In the same suit, Jay and Cushing maintained that the United States cannot be sued, a dictum since followed, though the Constitution gives jurisdiction to the courts where the United States are a party.

At this time all the States were greatly indebted and many suits were instituted against them, the United States Courts maintaining their jurisdiction over the States. The alarm was general, and to quiet the apprehension that was so extensively entertained, an amendment, taking from the United States judicial power in suits against a State, was adopted in Congress and afterwards ratified by the State Legislatures in 1798. That its motive was not to maintain the sovereignty of a State from the degradation supposed to attend a compulsory appearance before the tribunal of the nation may be inferred from the terms of the amendment. It left jurisdiction to the United States of controversies to which the United States shall be a party, of controversies between two or more States, between citizens of different States, between citizens of the same State claiming under grants of different States.[61]

Early in our history, in the second administration of Washington, a formidable, armed, organized resistance was made to the enforcement of the excise laws of the General Government in the western portion of Pennsylvania, which extended into a part of Virginia. It was computed that there were sixteen thousand men capable of bearing arms in the district in insurrection. Washington called out the militia of several of the States and, as Commander-in-chief, suppressed the revolt. The march of the troops was fatiguing and long, late in the fall, in rain and storms, which caused much suffering and, in the end, a good many deaths. The insurrection was crushed by the power of the General Government with promptness and vigor, much to the satisfaction of Washington and Hamilton then Secretary of the Treasury; it strengthened the government and the administration. Of the prisoners tried before the United States Court at Philadelphia two were found guilty of treason, who from some palliating circumstances were ultimately pardoned by the President.[62]
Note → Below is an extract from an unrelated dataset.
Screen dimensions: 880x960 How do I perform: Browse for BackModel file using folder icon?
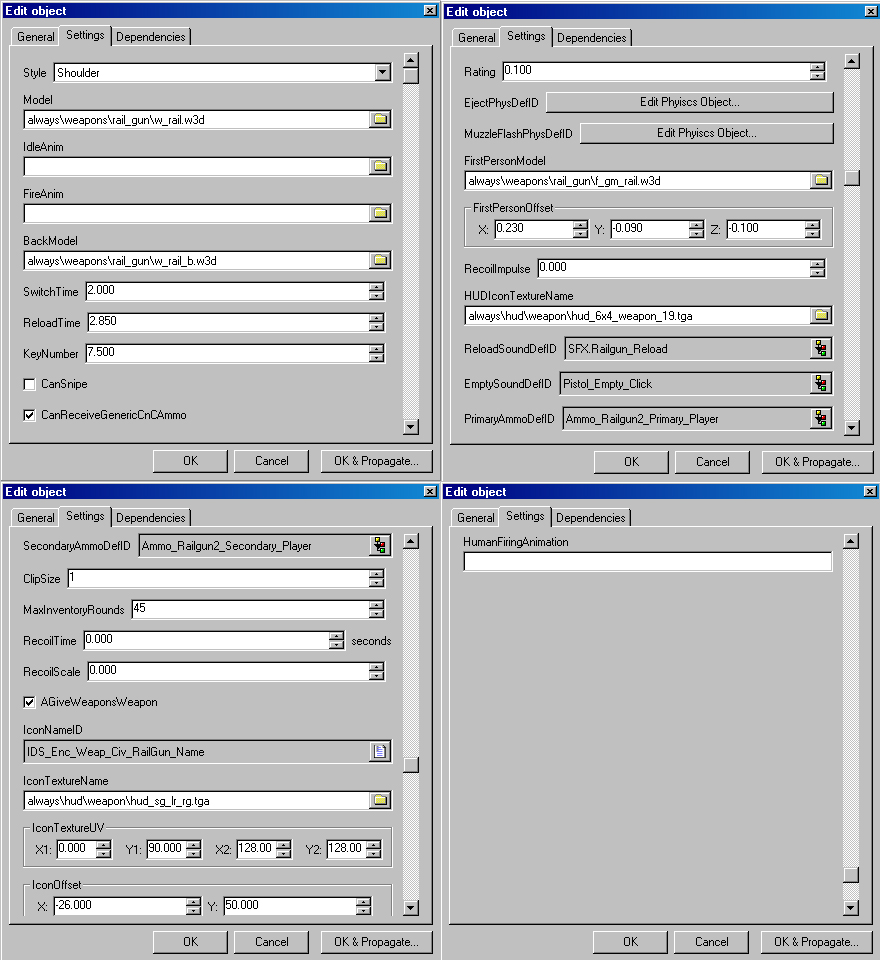(x=380, y=260)

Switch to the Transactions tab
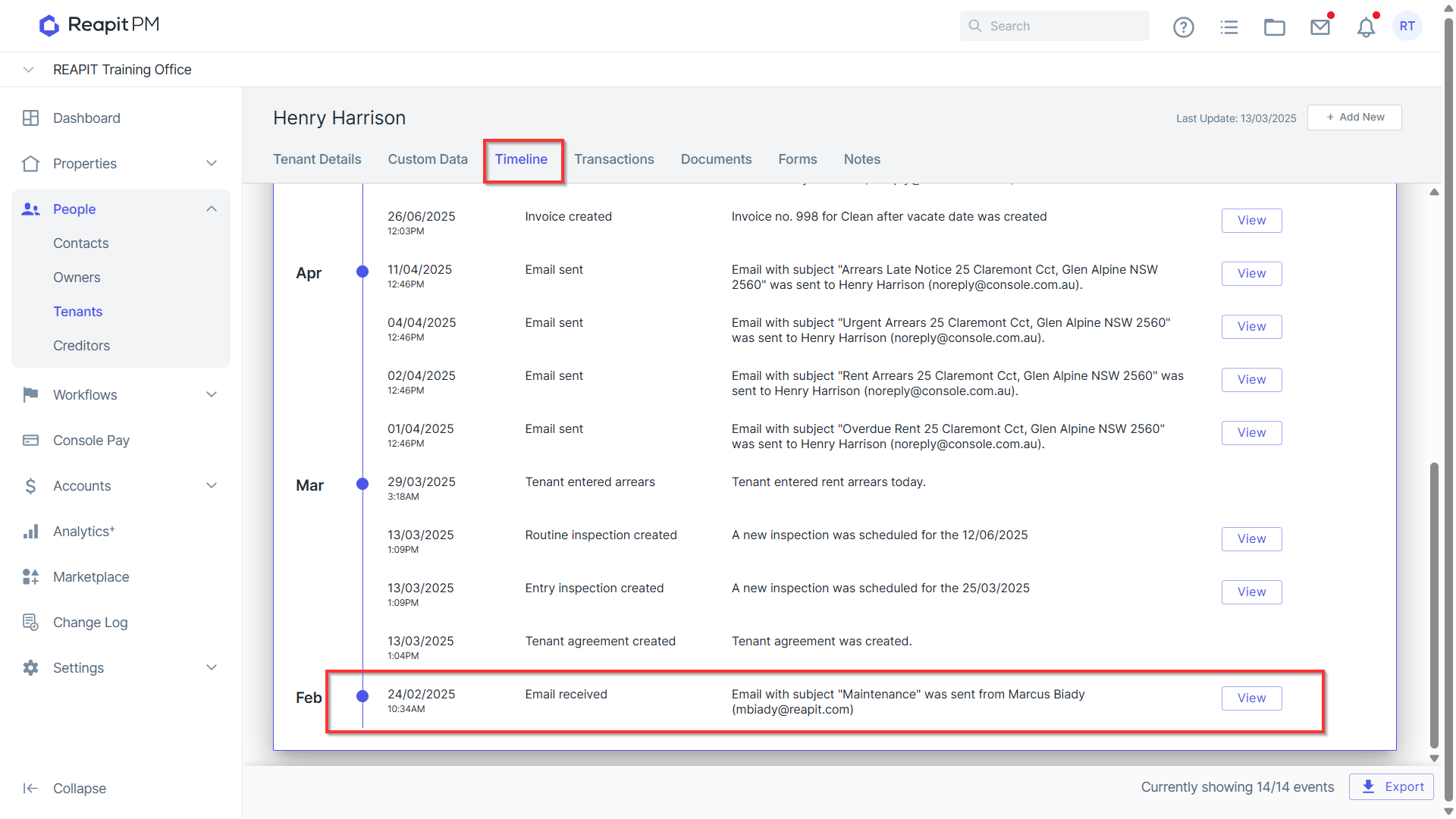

We have seen what were the opinions of the nature of the new government held by Hamilton, Mason, and Clinton, three of the persons Mr. Lodge named. There can be no doubt what Washington’s was. No one knew better than Washington, what a miserable condition the States, then petty in population and poor in resources, would be without a strong, indissoluble Union. Only one of the States, Virginia, had over half a million of inhabitants, nearly half slaves; two had about sixty thousand.

Washington, long before, on the disbanding of the army in 1783, wrote to the governors of the States that, according to the policy the States should adopt, depended whether the revolution was a blessing; and he put “first” among the essential requisites “an indissoluble union of the States under one federal head.”[63] In his address as president of the convention submitting the Constitution to the Congress of the States, he said: “In all our deliberations on this subject we kept steadily in our view that which appeared to us the greatest interest of every true American, the consolidation of the Union, in which is involved our prosperity, felicity, safety, perhaps our national existence.” In his farewell address, as President, to the people of the United States, in no less emphatic terms, he declared the importance and the success of the Union. He said: “The unity of Government, which constitutes you one people, is also now dear to you; it is justly so, for it is a main pillar in the edifice of your real independence—the support of your tranquillity at home, your peace abroad; of your safety; of your prosperity; of that very liberty which you so highly prize.”[64]

We have before stated, that at the institution of our government there was a great fear on the part of a portion of the people of its consolidation and the extension of its granted powers over those reserved to the States and people. It was not however until the administration of John Adams, about ten years after the government had gone into operation, that the power of a State to pass judgment on the validity of the acts of the United States was suggested. Those who had elected Adams as President called themselves Federalists, and, as is natural in those controlling the government, were in favor of a liberal construction of its powers. The name federal, taking its Latin derivation, refers to a bond uniting states; that bond may be, however, that of a confederacy or of a nation. Perhaps it was a misnomer for the party in favor of a broad national construction of the Constitution. The name has come into use, however, as descriptive of our government; it is very generally called the Federal Government. The proposed uniting of states, like the British colonies in the Pacific, is spoken of as federal. Indeed there is no substantial objection to terming any sort of government made by a constitution or agreement federal.

The party, at that time of our history, in opposition to the Federal, and who were in favor of a strict construction of the Constitution, called themselves by the national name of Republicans. When, however, they came into power under Jefferson, they were no longer strict constructionists.